- Initial release: 2020
- Written in: Rust
- Operating system: macOS, Linux, Windows
- License: AGPL-3.0, MIT License
- Website: warp.dev
- Repository: https://github.com/warpdotdev/warp

= Warp (terminal) =

AI-powered, collaborative terminal emulator

Warp is an open-source terminal emulator written in Rust available for macOS, Windows and Linux. Notable features include Warp AI for command suggestions and code generation, Warp Drive for sharing commands and runbooks across teams, and an IDE-like editor with text selection and cursor positioning.

== History ==
Warp was founded in June 2020 by Zach Lloyd, former Principal Engineer at Google and interim CTO at TIME. Lloyd and an early engineering team decided to develop Warp as a modern version of the command line terminal. Warp was built natively in Rust.

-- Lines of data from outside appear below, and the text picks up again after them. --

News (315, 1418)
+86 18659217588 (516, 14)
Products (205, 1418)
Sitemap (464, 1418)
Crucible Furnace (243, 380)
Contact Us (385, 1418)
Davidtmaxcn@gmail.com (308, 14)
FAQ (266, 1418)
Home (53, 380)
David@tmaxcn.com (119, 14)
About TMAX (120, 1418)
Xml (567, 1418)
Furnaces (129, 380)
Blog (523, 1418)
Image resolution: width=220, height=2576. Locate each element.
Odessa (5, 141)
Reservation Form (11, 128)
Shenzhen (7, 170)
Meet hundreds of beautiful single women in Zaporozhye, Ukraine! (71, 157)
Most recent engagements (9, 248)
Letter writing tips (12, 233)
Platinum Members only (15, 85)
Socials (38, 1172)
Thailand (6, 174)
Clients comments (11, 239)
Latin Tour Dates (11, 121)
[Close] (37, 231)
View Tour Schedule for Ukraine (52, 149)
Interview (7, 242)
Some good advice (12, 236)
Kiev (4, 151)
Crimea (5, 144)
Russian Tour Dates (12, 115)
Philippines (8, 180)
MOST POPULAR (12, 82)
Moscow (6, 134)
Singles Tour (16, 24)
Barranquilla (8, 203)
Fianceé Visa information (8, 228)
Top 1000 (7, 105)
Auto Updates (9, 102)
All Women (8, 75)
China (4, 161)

In April 2023, Warp announced Warp AI, which integrated an OpenAI large language model chatbot into the terminal. In June 2023, Warp introduced Warp Drive for collaboration on the command line, which allowed developers to create and share templated commands with their teams using inbuilt cloud storage.

In June 2023, Warp announced a $50 million Series B funding round led by Sequoia Capital. Warp previously raised a $17 million Series A led by Dylan Field, CEO of Figma, and a $6 million seed round led by GV with participation from BoxGroup and Neo. Notable angel investors include Sam Altman, Marc Benioff, Jeff Weiner, and Elad Gil.

In February 2024, Warp was officially released for Linux, sharing almost 98% of the underlying codebase with its macOS version. In February 2025, Warp was officially released for Windows.

In April 2026, Warp announced it was open-sourcing its terminal emulator and its Oz orchestration platform for cloud agents under the MIT and AGPL licences.. With financial support from OpenAI. While their existing cloud offerings like Warp Drive will remain closed source.